Step 2: Multi-Head Attention (Looking from Multiple Angles)
Using only one Attention narrows the field of view. So, we create 8 Eyes (Heads).
- Eye 1: "Look at who (Subject) did it."
- Eye 2: "Look at when (Time) it happened."
- Eye 3: "Look at what (Object) was affected."
Each analyzes the sentence from a different perspective and combines the findings later. This is Multi-Head Attention.
Step 3: Feed Forward & Residual Connection
Information gained from Attention is mixed well (Feed Forward) and added to the original information (Residual Connection). "Original Me" + "Me who understood context" = "Smarter Me".
5. Practical Example: Understanding via Code (PyTorch)
Implementing the whole structure is complex, so let's look at the core Attention part.
import torch
import torch.nn as nn
import math
class MultiHeadAttention(nn.Module):
def __init__(self, d_model=512, num_heads=8):
super().__init__()
self.num_heads = num_heads
self.d_k = d_model // num_heads # Dimension of each head
# Linear layers for Q, K, V, O
self.W_q = nn.Linear(d_model, d_model)
self.W_k = nn.Linear(d_model, d_model)
self.W_v = nn.Linear(d_model, d_model)
self.W_o = nn.Linear(d_model, d_model)
def forward(self, x):
batch_size, seq_len, d_model = x.shape
# 1. Generate Q, K, V (Linear Projection)
Q = self.W_q(x)
K = self.W_k(x)
V = self.W_v(x)
# 2. Split Heads
Q = Q.view(batch_size, seq_len, self.num_heads, self.d_k).transpose(1, 2)
K = K.view(batch_size, seq_len, self.num_heads, self.d_k).transpose(1, 2)
V = V.view(batch_size, seq_len, self.num_heads, self.d_k).transpose(1, 2)
# 3. Calculate Attention Score (Scaled Dot-Product)
# Multiply Q and K to find similarity
scores = torch.matmul(Q, K.transpose(-2, -1)) / math.sqrt(self.d_k)
# 4. Convert to probability with Softmax
attention_weights = torch.softmax(scores, dim=-1)
# 5. Multiply with Value to extract final info
context = torch.matmul(attention_weights, V)
# 6. Concat Heads
context = context.transpose(1, 2).contiguous().view(batch_size, seq_len, d_model)
output = self.W_o(context)
return output
When I first wrote this code, I cried a lot because of Dimension errors in transpose and view.
But once I saw it running, I got goosebumps thinking, "Wow, this really understands sentences just with matrix multiplications, without a single for-loop?" I understood why GPUs love it.
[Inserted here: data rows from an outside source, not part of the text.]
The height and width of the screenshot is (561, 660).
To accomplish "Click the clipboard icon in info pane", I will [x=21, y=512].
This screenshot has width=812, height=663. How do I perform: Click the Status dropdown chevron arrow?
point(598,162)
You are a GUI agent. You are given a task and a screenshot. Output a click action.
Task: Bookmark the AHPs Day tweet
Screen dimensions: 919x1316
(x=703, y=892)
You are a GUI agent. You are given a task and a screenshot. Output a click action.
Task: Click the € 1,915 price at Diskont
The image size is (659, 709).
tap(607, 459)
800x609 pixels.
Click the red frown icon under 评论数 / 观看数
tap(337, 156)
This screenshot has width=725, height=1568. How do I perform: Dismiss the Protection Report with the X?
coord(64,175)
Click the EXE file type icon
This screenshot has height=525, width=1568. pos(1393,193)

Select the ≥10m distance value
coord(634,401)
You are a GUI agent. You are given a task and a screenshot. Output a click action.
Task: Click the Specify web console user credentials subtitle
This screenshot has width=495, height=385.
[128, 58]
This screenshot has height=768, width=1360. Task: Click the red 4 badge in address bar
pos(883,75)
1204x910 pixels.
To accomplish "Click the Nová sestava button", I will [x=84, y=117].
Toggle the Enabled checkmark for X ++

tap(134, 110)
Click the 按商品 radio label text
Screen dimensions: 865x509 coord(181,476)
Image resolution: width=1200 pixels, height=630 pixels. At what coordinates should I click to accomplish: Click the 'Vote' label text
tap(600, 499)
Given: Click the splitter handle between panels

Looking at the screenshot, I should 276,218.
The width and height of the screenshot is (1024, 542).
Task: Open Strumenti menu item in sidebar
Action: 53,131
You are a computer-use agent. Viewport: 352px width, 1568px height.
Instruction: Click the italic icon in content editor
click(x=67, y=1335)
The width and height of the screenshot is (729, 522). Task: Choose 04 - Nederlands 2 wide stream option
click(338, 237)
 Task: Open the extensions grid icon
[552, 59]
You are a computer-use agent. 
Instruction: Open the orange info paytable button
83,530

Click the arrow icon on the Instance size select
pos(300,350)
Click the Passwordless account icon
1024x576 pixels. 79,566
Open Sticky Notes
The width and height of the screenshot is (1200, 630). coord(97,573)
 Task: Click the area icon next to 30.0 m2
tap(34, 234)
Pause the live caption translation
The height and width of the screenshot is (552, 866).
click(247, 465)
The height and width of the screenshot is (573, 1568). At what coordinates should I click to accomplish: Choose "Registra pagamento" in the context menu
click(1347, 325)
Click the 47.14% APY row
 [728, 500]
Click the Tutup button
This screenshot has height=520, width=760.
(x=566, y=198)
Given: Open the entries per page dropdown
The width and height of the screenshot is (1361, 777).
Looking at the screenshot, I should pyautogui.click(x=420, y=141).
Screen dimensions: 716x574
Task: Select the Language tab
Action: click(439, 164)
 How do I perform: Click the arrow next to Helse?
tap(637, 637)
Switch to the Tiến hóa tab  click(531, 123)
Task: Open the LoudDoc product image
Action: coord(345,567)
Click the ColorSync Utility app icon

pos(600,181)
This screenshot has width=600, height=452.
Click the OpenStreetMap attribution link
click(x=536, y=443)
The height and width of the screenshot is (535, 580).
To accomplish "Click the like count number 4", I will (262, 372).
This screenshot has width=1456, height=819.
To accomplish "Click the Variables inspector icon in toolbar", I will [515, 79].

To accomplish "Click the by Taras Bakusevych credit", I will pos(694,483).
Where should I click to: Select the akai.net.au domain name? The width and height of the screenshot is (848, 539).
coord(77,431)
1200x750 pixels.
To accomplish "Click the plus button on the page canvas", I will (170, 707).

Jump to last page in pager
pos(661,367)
6. The Monsters Transformer Birthed: BERT and GPT
This single paper rewrote the history of AI.
BERT (Bidirectional Encoder Representations from Transformers)
- Structure: Only the Encoder of Transformer.
- Specialty: "Fill in the blank". Champion of understanding context bidirectionally.
- Usage: Search engines, Sentiment Analysis, QA. (Google Search switched to this)
GPT (Generative Pre-trained Transformer)
- Structure: Only the Decoder of Transformer.
- Specialty: "Predict the next word". Champion of making up stories.
- Usage: Chatbots, Composition, Coding. (The ChatGPT we know)
In the end, we are living in the era of Transformers.
7. Summary
Transformer is a revolutionary architecture that grasps the relationship of all words in a sentence at once (Parallel) through a mechanism called 'Attention'. It solved RNN's chronic diseases of 'Amnesia' and 'Slowness' simultaneously, and is the ancestor of all Large Language Models (LLMs) today.